Saints We Leave To the Future
The creature looms up behind the revellers, unnoticed, rising out of a stone tide - all his turbulent centuries roiling around him - ferocious. He is contained solidly in stone, conjured by a sculptor’s hands to rest here in the Miradouro Santa Catarina, keeping perpetual vigil, the great bearded head as mythic, as thunderous as that of Zeus, the furious eyes forever glaring out ocer the Tejo, the tiled roofs and the people of Lisbon, dancing on the eve of St. Anthony’s feast day.
There is no way to know where the myth of Adamastor began, like all myths. Like all myths, we see the enduring power of story; the ability of a human to step out of the mundane and into legend, into immortality. As the world warms and rivers recede, hidden histories are revealed, including what may come to be the tomb of Gilgamesh - myth again meeting the current century, ignorant as it is.
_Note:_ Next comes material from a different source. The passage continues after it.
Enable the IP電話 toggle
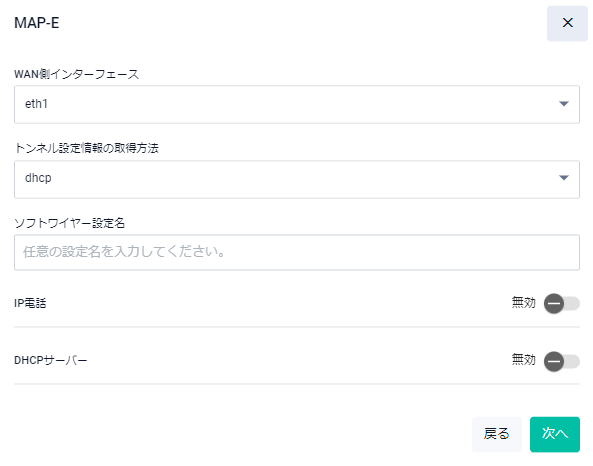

I wonder at the feats that created legends over the course of human history - the accomplishments, many, mostly surely related to survival - that led to our ancestors becoming a pantheon of gods and protectors, ethereal wardens and arbiters. I think of the accomplishments of our own age and time - and how we are giving the world new legends - lives that in telling will become new gods - vain and frivolous to the point of blindness, or perhaps defenders of wave and forest to rival all that have come before.
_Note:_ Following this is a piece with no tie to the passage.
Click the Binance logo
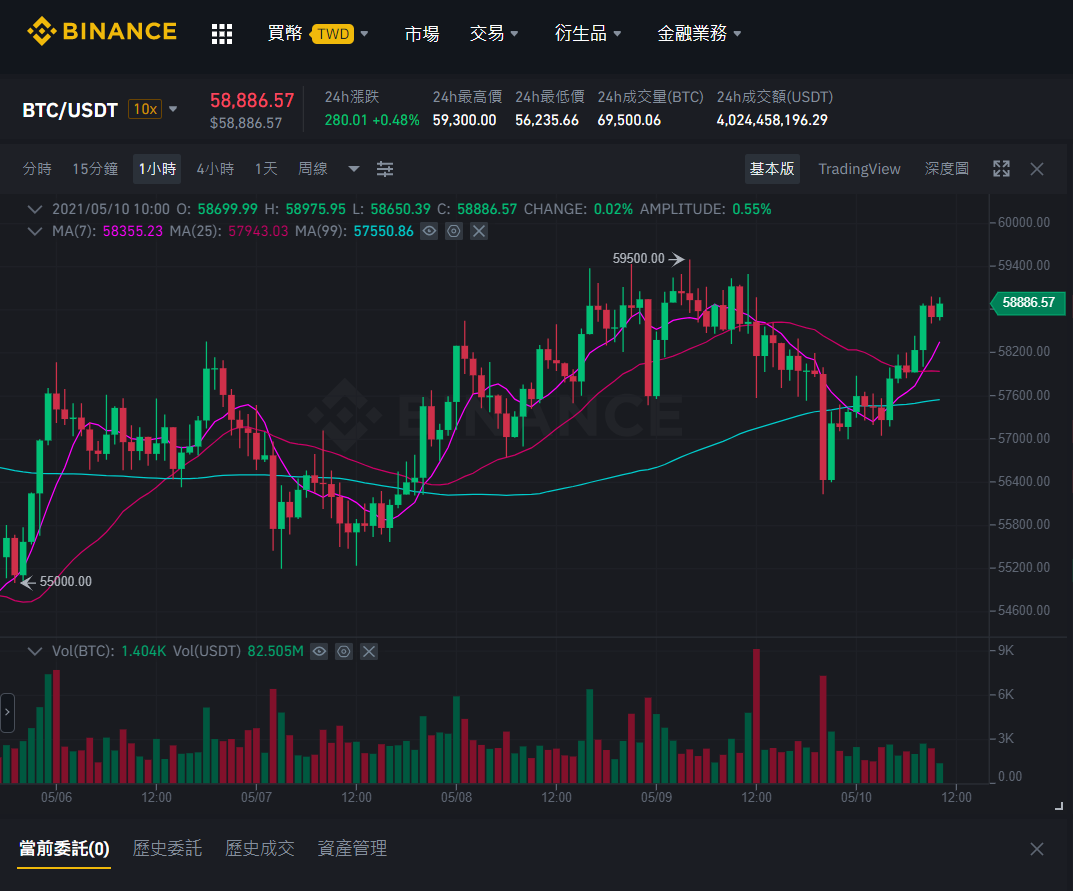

Down the street from my apartment, another Miradoouro, that of Santo Amaro - another mythic figure. A legend. An Iberian thousands of years ago whose pilgrimages and acts of healing lead eventually to chapels like this one, built in 1549, still hung about inside with effigies of arms and legs, hearts, hands -petitions for better health, safe passage through a surgery or a crisis. There is no basis for Santa Amaro - not historically speaking - only the possibility of a man who lived here so long ago, and whose acts of service helped so many that in death his power to work miracles became freed of mortal confines, became eternal, like Adamastor; became as real as Our Lady, drawing, even now, petitioners with the candles and effigies and prayers.
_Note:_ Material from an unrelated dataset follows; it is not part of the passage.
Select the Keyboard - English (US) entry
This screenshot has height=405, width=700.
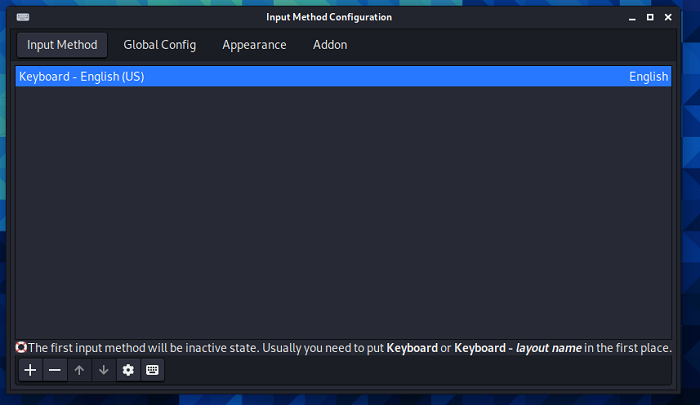pyautogui.click(x=82, y=77)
There must surely be some healers among us, some extraordinary people whose efforts encompass all of us - who will become the gods and saints that we will leave to the future. I would like to think that Wangari Maathai or Mary Oliver will join the pantheon - goddesses or saints of eloquence and the Earth, in all its stunning and sustaining glory. I would like to think any of us who spoke love in an age of deceit will be there to guide the seekers of the world to come - my own petition, my own prayer for you, dear future: may you be guided by our wise and patient, by our dedicated and indefatigable, and forgive us the sins of our addiction to all that glitters and distracts, even as we were called to action.